Most people mop their floors, thinking they’re getting them clean. The uncomfortable truth, though, is that the moment you dunk the mop head back into the bucket, you’re no longer cleaning with fresh water. You’re spreading a diluted mix of soap and grime across the same surface you just wiped down. It’s a problem as old as the mop itself, and nobody has done much about it.
Joseph Joseph spent four years trying to solve it. The result is the UltraClean Microfibre Floor Mop Cleaning System, a complete rethink of what mopping should actually achieve. The goal was to design something that genuinely removes dirt rather than just diluting it and spreading it around. The solution required a patented mechanism and six prototypes before the team arrived at a final design.
Designer: Joseph Joseph


At the heart of the design is SprayClean technology, a patented mechanism built into the bucket’s slot. Each time you insert the mop head, a built-in scraper squeezes the dirty water into a sealed collection chamber while six nozzles spray fresh water onto the pad. The mop comes out clean and damp, not soaked, which means your floors dry faster, too.


The bucket is divided into two completely separate chambers. The upper reservoir holds up to 1.4 litres of clean water, enough to cover up to 70 m² on a single fill. That’s most of a typical home in one go. The bottom chamber is translucent, so you can watch the dirty water accumulate as you clean, which is simultaneously gross and oddly satisfying.


The mop head is designed with the same care. It rotates to access tight corners and lies flat to get under furniture, where dust and grime tend to hide. The telescopic handle adjusts to suit whoever’s doing the cleaning. The microfibre pad is machine-washable, and the system comes with three of them, so you’re not stuck waiting for one to dry between rooms.
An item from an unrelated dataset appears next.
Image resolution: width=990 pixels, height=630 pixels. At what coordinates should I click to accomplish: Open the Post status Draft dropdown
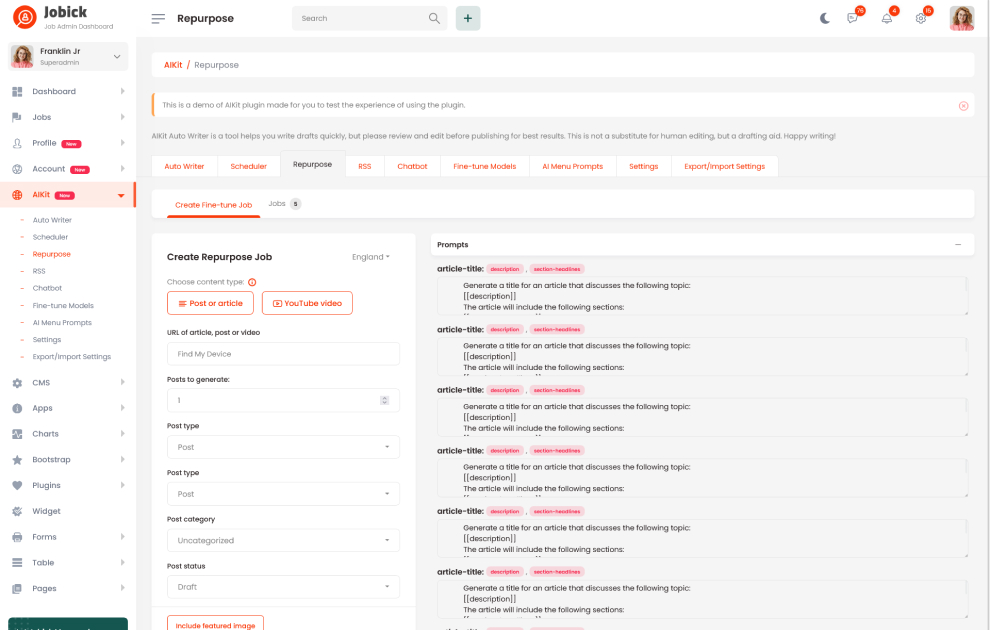coord(283,587)

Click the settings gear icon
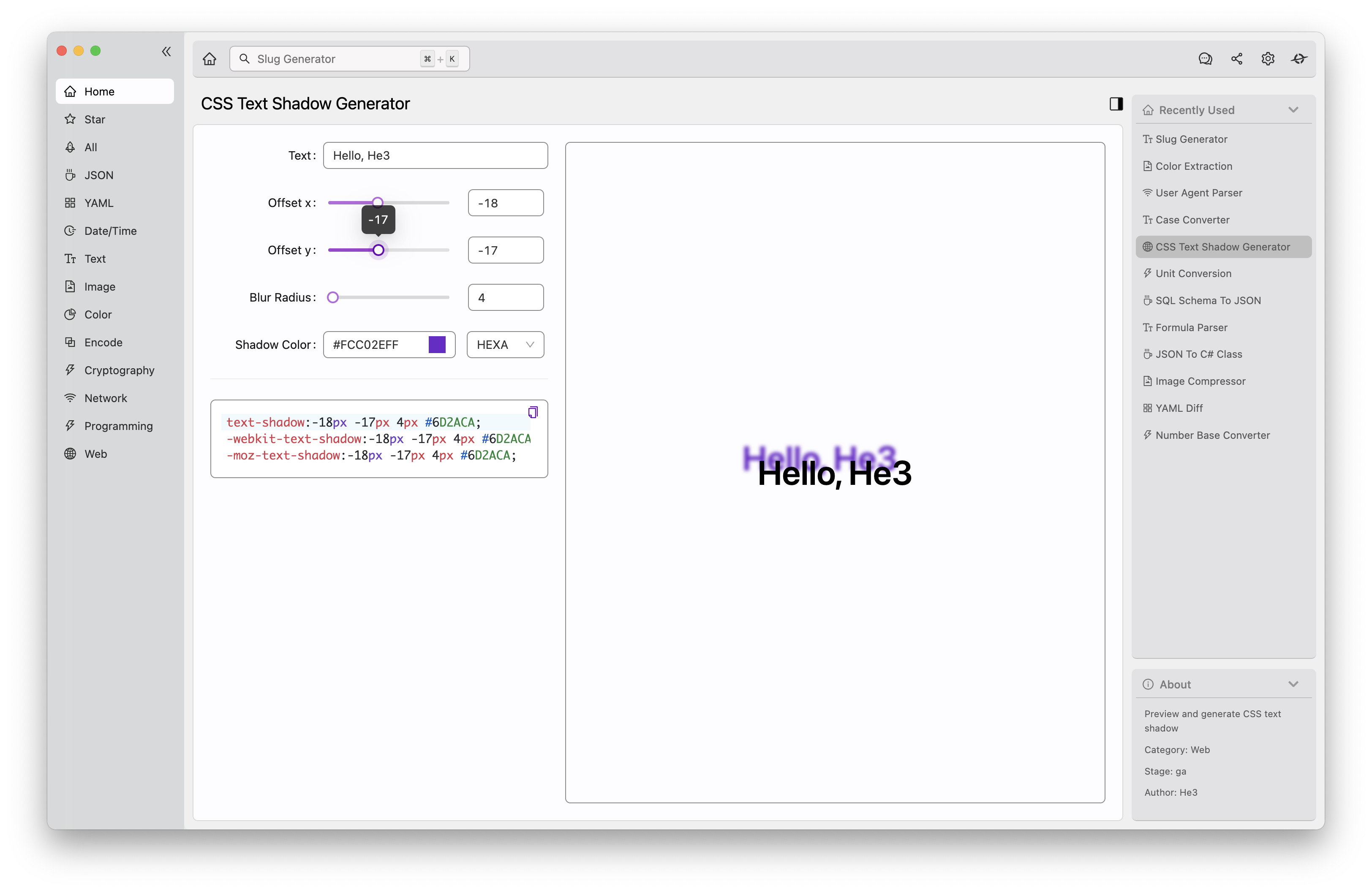[x=1267, y=58]
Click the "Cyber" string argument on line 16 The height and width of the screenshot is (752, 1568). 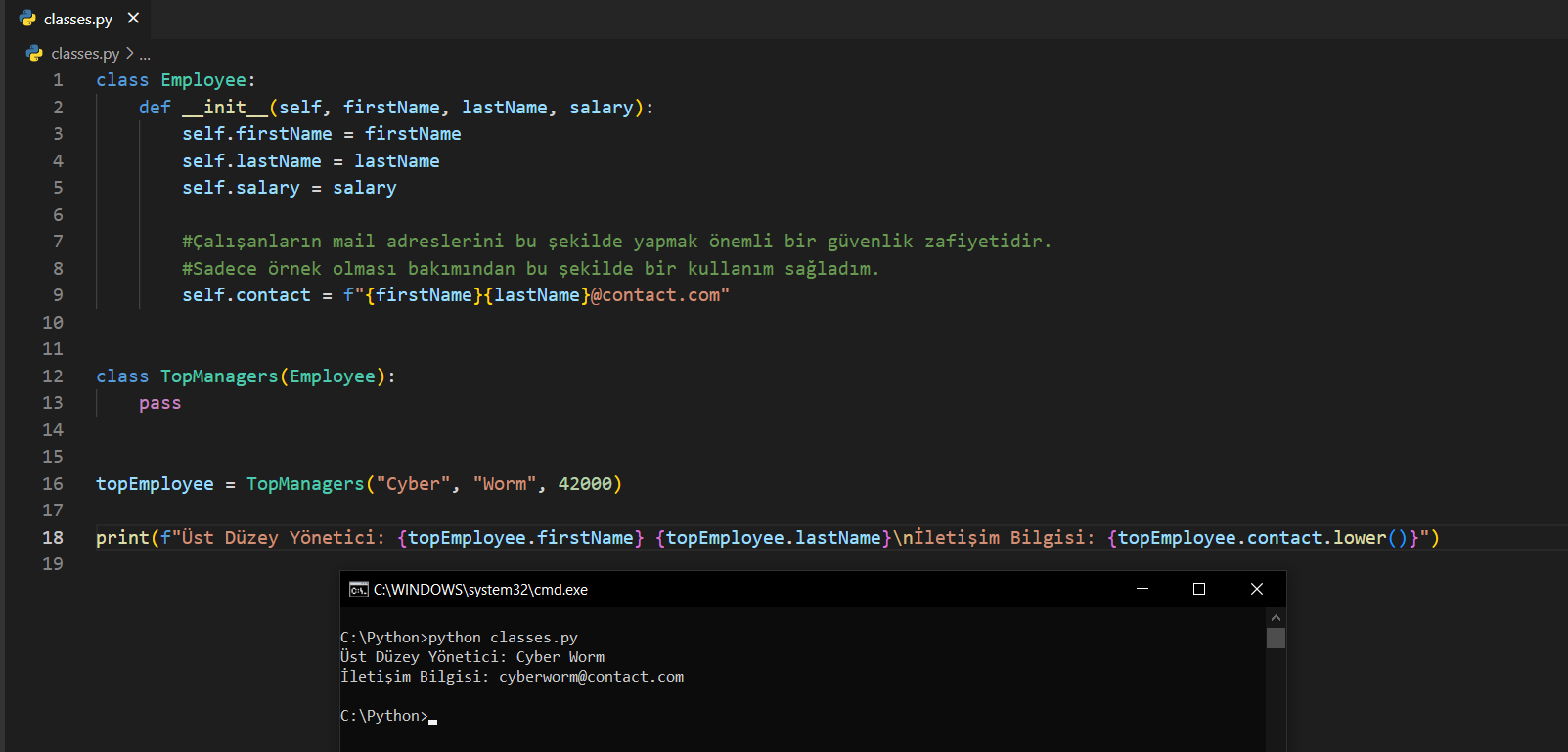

For large open-plan spaces with a mix of hard flooring and tiles, the UltraClean removes the need to stop and change the water halfway through, a chore that most people skip anyway. And for kitchens, where floors tend to accumulate grease and food residue, mopping with genuinely fresh water each pass makes a noticeable difference in how clean the floor actually feels underfoot.
The UltraClean Microfibre Floor Mop Cleaning System retails for $90. It took four years and six prototypes to get here, which, given how long the classic mop and bucket pairing has gone essentially unchanged, seems like a reasonable investment. Cofounder Antony Joseph calls this the product’s delight factor, and given how satisfying it is to actually clean your floors properly, it’s hard to argue.